本文:
藤山氏はさらに「精神分析らしさ」のある臨床素材を語り合う場合には、「精神分析もしくは精神分析的セラピーを中心とした訓練を十分に受けた経験のあるセラピスト」による治療であることが必要であると主張する(2016,p.29)。
藤山氏の主張で特に注目するべきなのは、週一回はむしろ「難しい」という一見パラドキシカルな主張である。基本的には週一回の場合の間の6日は「何の環境的供給もない」「分離という外傷的できごと、寄る辺なさ(helplessness)」(2024,p.65)に患者をさらすことであるという。そして精神分析的な治療の根幹となる転移の問題を扱うことが非常に難しくなるという。「転移、特に乳幼児的な水準の関係性を帯びた物語は圧倒的な分離に吹き飛ばされ、ごく離散的に体験されるにすぎなくなる。この状況の中で『転移解釈』という関係性を帯びた物語を紡ぎだしそれを語るという行為はかなり実現困難だろうし、それに治療的重要性を与えることも現実的ではないのではないだろうか。」(同p.66)とする。

データ抜粋:

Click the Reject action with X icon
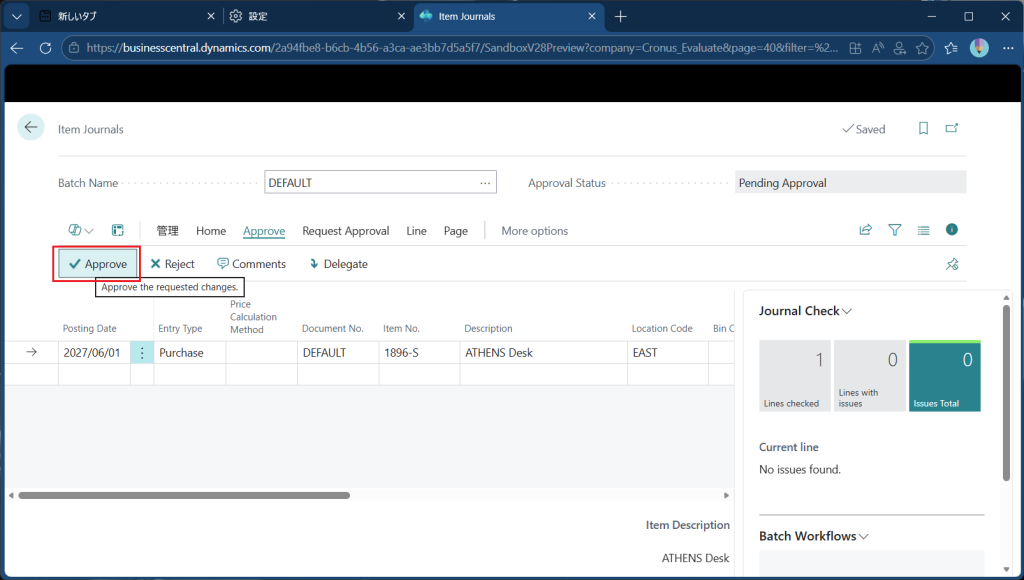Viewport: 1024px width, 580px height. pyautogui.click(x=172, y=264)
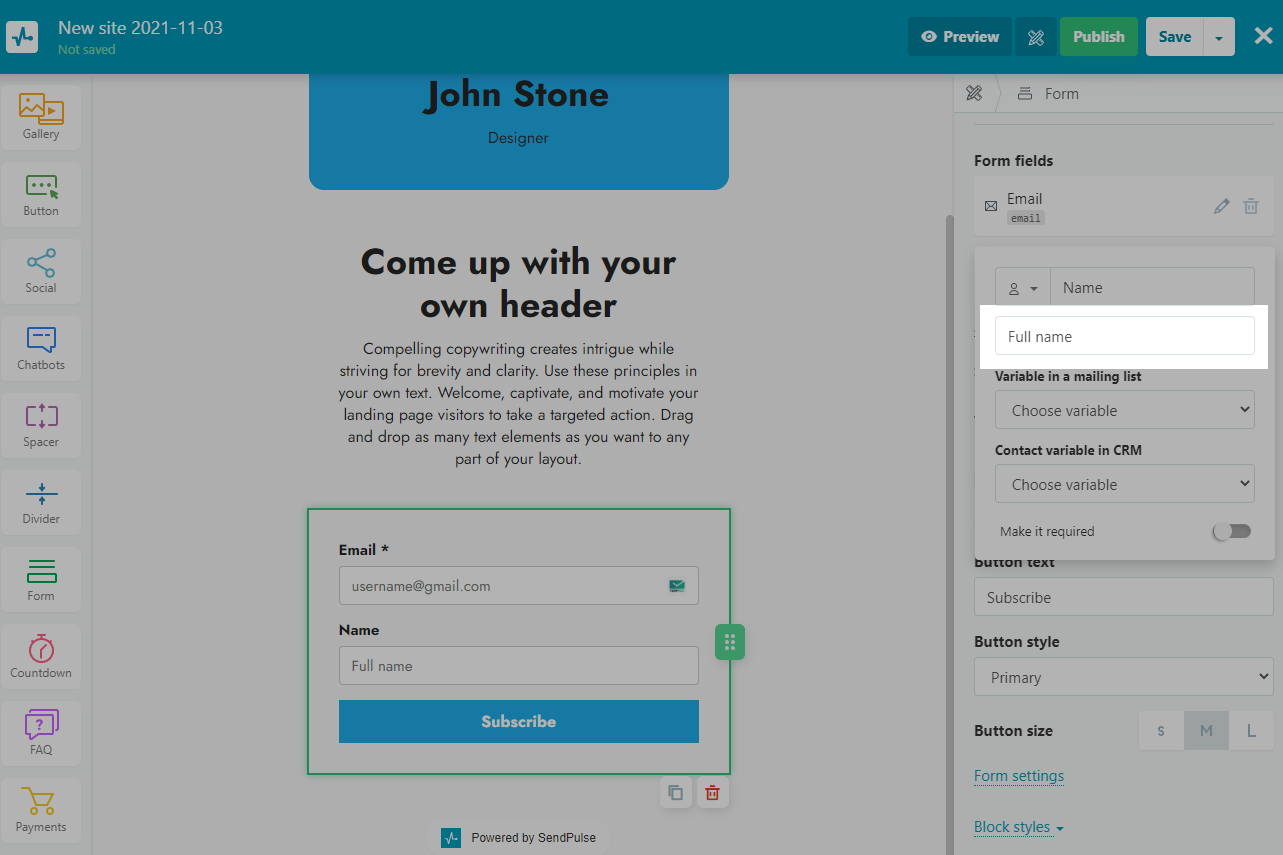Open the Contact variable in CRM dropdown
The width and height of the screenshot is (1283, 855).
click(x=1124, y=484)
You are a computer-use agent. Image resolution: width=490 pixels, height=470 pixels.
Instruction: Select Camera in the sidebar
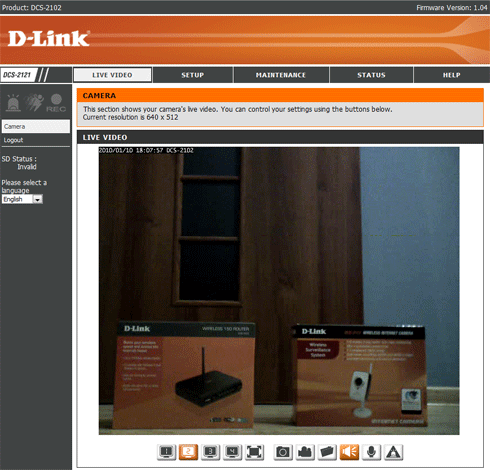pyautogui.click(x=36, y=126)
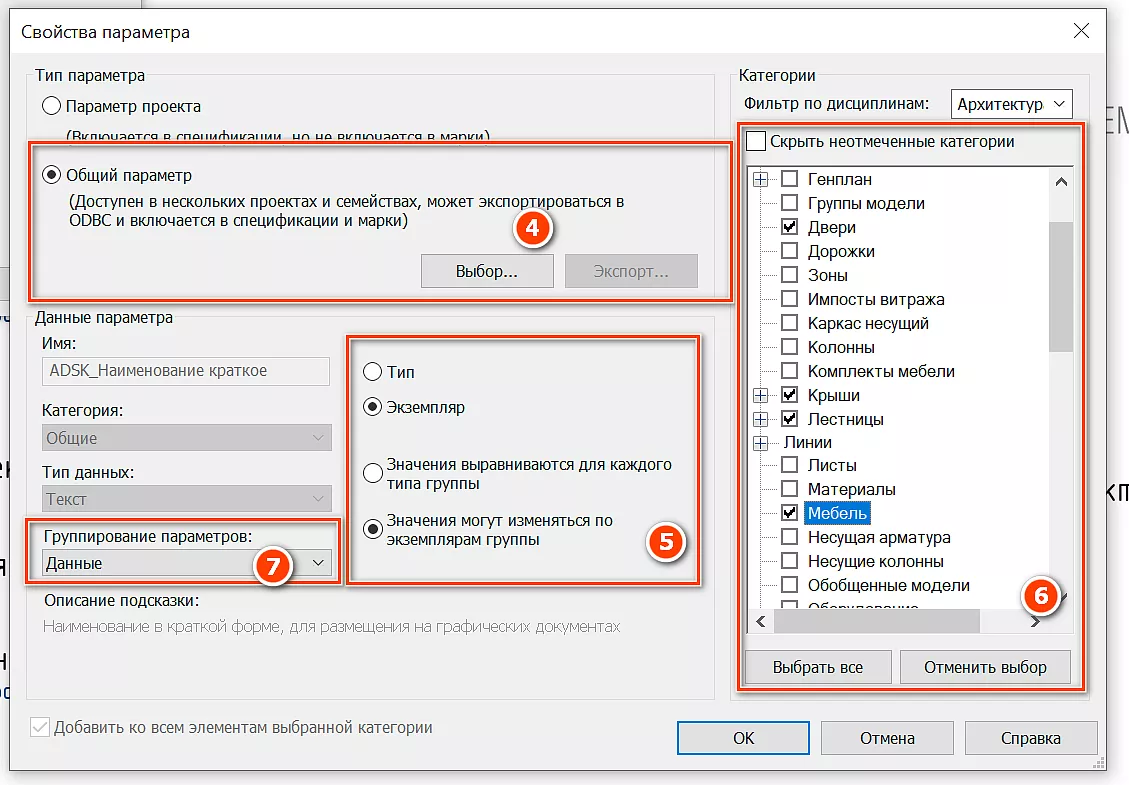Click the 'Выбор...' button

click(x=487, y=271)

課題:
A) 本文によれば、藤山氏の主張で特に注目するべきなのはどのような主張か。
B) 週一回の精神分析的治療を論じた本文の続きを書け。

解答:
A) 週一回はむしろ「難しい」という、一見パラドキシカルな主張である。

B)
この藤山氏の議論は山崎氏の「週一回の精神分析的心理療法における転移の醸成」という論文でさらに考察が加えられている。これが私の眼にはかなり学問的なレベルも高く、それだけに容易に読み込むことはできないものの、藤山氏の議論が実はStrackey だけでなく、Melzer(1967)やCaper(1995)、飛谷氏(2010)などにより継承されてきた議論であることを伝えている。(はっきり言って、この機会がない限り私は決して知らなかったことである。)